··· TASK DATA

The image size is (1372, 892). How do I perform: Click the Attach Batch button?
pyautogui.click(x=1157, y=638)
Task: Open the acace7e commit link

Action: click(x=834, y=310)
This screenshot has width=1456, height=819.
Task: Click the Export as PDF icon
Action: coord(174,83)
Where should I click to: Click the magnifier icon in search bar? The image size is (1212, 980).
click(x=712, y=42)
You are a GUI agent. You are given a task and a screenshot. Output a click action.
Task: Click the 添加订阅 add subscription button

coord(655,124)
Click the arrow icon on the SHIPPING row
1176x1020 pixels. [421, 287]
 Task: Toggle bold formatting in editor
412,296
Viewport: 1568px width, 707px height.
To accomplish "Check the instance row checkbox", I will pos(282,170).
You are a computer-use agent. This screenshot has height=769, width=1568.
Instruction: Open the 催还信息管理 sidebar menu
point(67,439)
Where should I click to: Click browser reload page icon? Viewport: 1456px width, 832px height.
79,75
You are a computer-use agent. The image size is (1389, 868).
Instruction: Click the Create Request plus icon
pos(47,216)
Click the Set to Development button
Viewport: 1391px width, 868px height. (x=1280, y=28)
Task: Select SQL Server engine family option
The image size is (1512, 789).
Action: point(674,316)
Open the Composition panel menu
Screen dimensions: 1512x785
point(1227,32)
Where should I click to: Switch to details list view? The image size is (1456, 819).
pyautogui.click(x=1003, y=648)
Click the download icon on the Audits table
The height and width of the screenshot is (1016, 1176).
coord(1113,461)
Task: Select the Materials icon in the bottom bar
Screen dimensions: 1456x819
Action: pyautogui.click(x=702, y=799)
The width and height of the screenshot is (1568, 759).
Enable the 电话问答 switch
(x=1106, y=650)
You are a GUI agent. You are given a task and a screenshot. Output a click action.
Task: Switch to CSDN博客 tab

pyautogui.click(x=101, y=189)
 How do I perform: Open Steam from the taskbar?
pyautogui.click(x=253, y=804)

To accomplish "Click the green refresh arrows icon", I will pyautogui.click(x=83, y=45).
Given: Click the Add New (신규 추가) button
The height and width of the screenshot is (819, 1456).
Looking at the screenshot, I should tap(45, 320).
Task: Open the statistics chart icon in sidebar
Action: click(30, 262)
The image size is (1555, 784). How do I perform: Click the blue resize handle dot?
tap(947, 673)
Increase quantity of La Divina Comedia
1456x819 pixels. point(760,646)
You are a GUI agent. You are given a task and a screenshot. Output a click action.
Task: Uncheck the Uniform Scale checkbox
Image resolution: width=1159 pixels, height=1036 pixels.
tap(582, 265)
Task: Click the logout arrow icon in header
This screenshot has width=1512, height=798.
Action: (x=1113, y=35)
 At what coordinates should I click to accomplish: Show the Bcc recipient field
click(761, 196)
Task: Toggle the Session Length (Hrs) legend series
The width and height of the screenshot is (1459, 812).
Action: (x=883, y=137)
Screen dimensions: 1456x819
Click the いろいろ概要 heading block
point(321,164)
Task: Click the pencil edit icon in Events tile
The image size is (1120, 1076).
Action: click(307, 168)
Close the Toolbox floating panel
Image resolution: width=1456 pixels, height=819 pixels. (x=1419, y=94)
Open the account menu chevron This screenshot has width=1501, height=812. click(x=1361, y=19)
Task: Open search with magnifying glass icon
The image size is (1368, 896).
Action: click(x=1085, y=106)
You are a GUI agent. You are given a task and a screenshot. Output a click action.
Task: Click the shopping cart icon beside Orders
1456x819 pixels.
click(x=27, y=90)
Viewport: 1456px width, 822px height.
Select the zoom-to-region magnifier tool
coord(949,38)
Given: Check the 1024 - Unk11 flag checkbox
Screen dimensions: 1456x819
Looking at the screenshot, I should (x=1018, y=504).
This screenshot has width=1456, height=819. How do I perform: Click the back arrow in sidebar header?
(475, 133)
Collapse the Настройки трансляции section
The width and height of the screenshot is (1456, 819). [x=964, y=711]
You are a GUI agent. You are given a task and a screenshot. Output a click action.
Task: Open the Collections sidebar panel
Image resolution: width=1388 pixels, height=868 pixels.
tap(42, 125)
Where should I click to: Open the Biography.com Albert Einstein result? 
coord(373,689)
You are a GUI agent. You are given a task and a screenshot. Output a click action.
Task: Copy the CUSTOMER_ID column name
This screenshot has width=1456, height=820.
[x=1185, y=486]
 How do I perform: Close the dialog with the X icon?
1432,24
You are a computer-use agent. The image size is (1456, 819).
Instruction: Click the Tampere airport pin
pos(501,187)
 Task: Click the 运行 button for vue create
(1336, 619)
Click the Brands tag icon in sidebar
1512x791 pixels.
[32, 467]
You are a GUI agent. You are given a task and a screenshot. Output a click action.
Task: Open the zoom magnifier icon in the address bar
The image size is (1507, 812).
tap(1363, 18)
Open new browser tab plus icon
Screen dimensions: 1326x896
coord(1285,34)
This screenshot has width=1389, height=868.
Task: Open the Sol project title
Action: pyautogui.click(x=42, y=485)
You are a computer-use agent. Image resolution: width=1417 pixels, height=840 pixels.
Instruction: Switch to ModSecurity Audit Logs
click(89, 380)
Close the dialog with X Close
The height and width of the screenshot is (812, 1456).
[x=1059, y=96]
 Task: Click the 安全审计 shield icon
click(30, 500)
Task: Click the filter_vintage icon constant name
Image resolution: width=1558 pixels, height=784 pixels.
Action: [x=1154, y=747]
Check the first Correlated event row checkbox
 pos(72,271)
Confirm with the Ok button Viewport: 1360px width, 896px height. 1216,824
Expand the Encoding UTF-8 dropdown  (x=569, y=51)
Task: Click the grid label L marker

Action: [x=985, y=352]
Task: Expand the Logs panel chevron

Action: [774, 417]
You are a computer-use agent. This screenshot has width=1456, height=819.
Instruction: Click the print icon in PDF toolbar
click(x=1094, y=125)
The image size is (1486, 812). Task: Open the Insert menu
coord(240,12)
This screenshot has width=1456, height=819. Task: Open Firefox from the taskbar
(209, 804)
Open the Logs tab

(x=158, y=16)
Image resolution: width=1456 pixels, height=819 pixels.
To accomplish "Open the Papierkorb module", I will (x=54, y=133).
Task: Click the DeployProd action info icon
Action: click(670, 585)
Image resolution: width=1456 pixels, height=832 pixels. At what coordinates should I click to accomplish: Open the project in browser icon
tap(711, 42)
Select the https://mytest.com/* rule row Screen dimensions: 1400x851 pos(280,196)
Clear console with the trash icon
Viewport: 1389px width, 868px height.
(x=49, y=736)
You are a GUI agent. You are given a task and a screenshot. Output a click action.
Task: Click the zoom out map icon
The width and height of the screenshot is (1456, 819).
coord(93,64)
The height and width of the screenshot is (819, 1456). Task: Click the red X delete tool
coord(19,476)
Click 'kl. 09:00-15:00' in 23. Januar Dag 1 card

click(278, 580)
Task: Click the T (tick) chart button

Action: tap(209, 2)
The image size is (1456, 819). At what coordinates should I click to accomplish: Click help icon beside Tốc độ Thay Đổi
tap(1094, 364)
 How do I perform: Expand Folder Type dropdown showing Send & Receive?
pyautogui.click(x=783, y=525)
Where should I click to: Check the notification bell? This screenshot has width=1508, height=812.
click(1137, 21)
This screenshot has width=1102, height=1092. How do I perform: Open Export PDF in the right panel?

······

PROBLEM REQUIREMENTS: Your answer should consist of the material above, written out word for word.

RESULT:
The image size is (1372, 892). How do I perform: Click the Attach Batch button?
pyautogui.click(x=1157, y=638)
Task: Open the acace7e commit link

Action: click(x=834, y=310)
This screenshot has width=1456, height=819.
Task: Click the Export as PDF icon
Action: coord(174,83)
Where should I click to: Click the magnifier icon in search bar? The image size is (1212, 980).
click(x=712, y=42)
You are a GUI agent. You are given a task and a screenshot. Output a click action.
Task: Click the 添加订阅 add subscription button

coord(655,124)
Click the arrow icon on the SHIPPING row
1176x1020 pixels. [421, 287]
 Task: Toggle bold formatting in editor
412,296
Viewport: 1568px width, 707px height.
To accomplish "Check the instance row checkbox", I will pos(282,170).
You are a computer-use agent. This screenshot has height=769, width=1568.
Instruction: Open the 催还信息管理 sidebar menu
point(67,439)
Where should I click to: Click browser reload page icon? Viewport: 1456px width, 832px height.
79,75
You are a computer-use agent. The image size is (1389, 868).
Instruction: Click the Create Request plus icon
pos(47,216)
Click the Set to Development button
Viewport: 1391px width, 868px height. (x=1280, y=28)
Task: Select SQL Server engine family option
The image size is (1512, 789).
Action: point(674,316)
Open the Composition panel menu
Screen dimensions: 1512x785
point(1227,32)
Where should I click to: Switch to details list view? The image size is (1456, 819).
pyautogui.click(x=1003, y=648)
Click the download icon on the Audits table
The height and width of the screenshot is (1016, 1176).
coord(1113,461)
Task: Select the Materials icon in the bottom bar
Screen dimensions: 1456x819
Action: pyautogui.click(x=702, y=799)
The width and height of the screenshot is (1568, 759).
Enable the 电话问答 switch
(x=1106, y=650)
You are a GUI agent. You are given a task and a screenshot. Output a click action.
Task: Switch to CSDN博客 tab

pyautogui.click(x=101, y=189)
 How do I perform: Open Steam from the taskbar?
pyautogui.click(x=253, y=804)

To accomplish "Click the green refresh arrows icon", I will pyautogui.click(x=83, y=45).
Given: Click the Add New (신규 추가) button
The height and width of the screenshot is (819, 1456).
Looking at the screenshot, I should tap(45, 320).
Task: Open the statistics chart icon in sidebar
Action: click(30, 262)
The image size is (1555, 784). How do I perform: Click the blue resize handle dot?
tap(947, 673)
Increase quantity of La Divina Comedia
1456x819 pixels. point(760,646)
You are a GUI agent. You are given a task and a screenshot. Output a click action.
Task: Uncheck the Uniform Scale checkbox
Image resolution: width=1159 pixels, height=1036 pixels.
tap(582, 265)
Task: Click the logout arrow icon in header
This screenshot has width=1512, height=798.
Action: (x=1113, y=35)
 At what coordinates should I click to accomplish: Show the Bcc recipient field
click(761, 196)
Task: Toggle the Session Length (Hrs) legend series
The width and height of the screenshot is (1459, 812).
Action: (x=883, y=137)
Screen dimensions: 1456x819
Click the いろいろ概要 heading block
point(321,164)
Task: Click the pencil edit icon in Events tile
The image size is (1120, 1076).
Action: click(307, 168)
Close the Toolbox floating panel
Image resolution: width=1456 pixels, height=819 pixels. (x=1419, y=94)
Open the account menu chevron This screenshot has width=1501, height=812. click(x=1361, y=19)
Task: Open search with magnifying glass icon
The image size is (1368, 896).
Action: click(x=1085, y=106)
You are a GUI agent. You are given a task and a screenshot. Output a click action.
Task: Click the shopping cart icon beside Orders
1456x819 pixels.
click(x=27, y=90)
Viewport: 1456px width, 822px height.
Select the zoom-to-region magnifier tool
coord(949,38)
Given: Check the 1024 - Unk11 flag checkbox
Screen dimensions: 1456x819
Looking at the screenshot, I should (x=1018, y=504).
This screenshot has width=1456, height=819. How do I perform: Click the back arrow in sidebar header?
(475, 133)
Collapse the Настройки трансляции section
The width and height of the screenshot is (1456, 819). [x=964, y=711]
You are a GUI agent. You are given a task and a screenshot. Output a click action.
Task: Open the Collections sidebar panel
Image resolution: width=1388 pixels, height=868 pixels.
tap(42, 125)
Where should I click to: Open the Biography.com Albert Einstein result? 
coord(373,689)
You are a GUI agent. You are given a task and a screenshot. Output a click action.
Task: Copy the CUSTOMER_ID column name
This screenshot has width=1456, height=820.
[x=1185, y=486]
 How do I perform: Close the dialog with the X icon?
1432,24
You are a computer-use agent. The image size is (1456, 819).
Instruction: Click the Tampere airport pin
pos(501,187)
 Task: Click the 运行 button for vue create
(1336, 619)
Click the Brands tag icon in sidebar
1512x791 pixels.
[32, 467]
You are a GUI agent. You are given a task and a screenshot. Output a click action.
Task: Open the zoom magnifier icon in the address bar
The image size is (1507, 812).
tap(1363, 18)
Open new browser tab plus icon
Screen dimensions: 1326x896
coord(1285,34)
This screenshot has width=1389, height=868.
Task: Open the Sol project title
Action: pyautogui.click(x=42, y=485)
You are a computer-use agent. Image resolution: width=1417 pixels, height=840 pixels.
Instruction: Switch to ModSecurity Audit Logs
click(89, 380)
Close the dialog with X Close
The height and width of the screenshot is (812, 1456).
[x=1059, y=96]
 Task: Click the 安全审计 shield icon
click(30, 500)
Task: Click the filter_vintage icon constant name
Image resolution: width=1558 pixels, height=784 pixels.
Action: [x=1154, y=747]
Check the first Correlated event row checkbox
 pos(72,271)
Confirm with the Ok button Viewport: 1360px width, 896px height. 1216,824
Expand the Encoding UTF-8 dropdown  (x=569, y=51)
Task: Click the grid label L marker

Action: [x=985, y=352]
Task: Expand the Logs panel chevron

Action: [774, 417]
You are a computer-use agent. This screenshot has width=1456, height=819.
Instruction: Click the print icon in PDF toolbar
click(x=1094, y=125)
The image size is (1486, 812). Task: Open the Insert menu
coord(240,12)
This screenshot has width=1456, height=819. Task: Open Firefox from the taskbar
(209, 804)
Open the Logs tab

(x=158, y=16)
Image resolution: width=1456 pixels, height=819 pixels.
To accomplish "Open the Papierkorb module", I will (x=54, y=133).
Task: Click the DeployProd action info icon
Action: click(670, 585)
Image resolution: width=1456 pixels, height=832 pixels. At what coordinates should I click to accomplish: Open the project in browser icon
tap(711, 42)
Select the https://mytest.com/* rule row Screen dimensions: 1400x851 pos(280,196)
Clear console with the trash icon
Viewport: 1389px width, 868px height.
(x=49, y=736)
You are a GUI agent. You are given a task and a screenshot. Output a click action.
Task: Click the zoom out map icon
The width and height of the screenshot is (1456, 819).
coord(93,64)
The height and width of the screenshot is (819, 1456). Task: Click the red X delete tool
coord(19,476)
Click 'kl. 09:00-15:00' in 23. Januar Dag 1 card

click(278, 580)
Task: Click the T (tick) chart button

Action: tap(209, 2)
The image size is (1456, 819). At what coordinates should I click to accomplish: Click help icon beside Tốc độ Thay Đổi
tap(1094, 364)
 How do I perform: Expand Folder Type dropdown showing Send & Receive?
pyautogui.click(x=783, y=525)
Where should I click to: Check the notification bell? This screenshot has width=1508, height=812.
click(1137, 21)
This screenshot has width=1102, height=1092. How do I perform: Open Export PDF in the right panel?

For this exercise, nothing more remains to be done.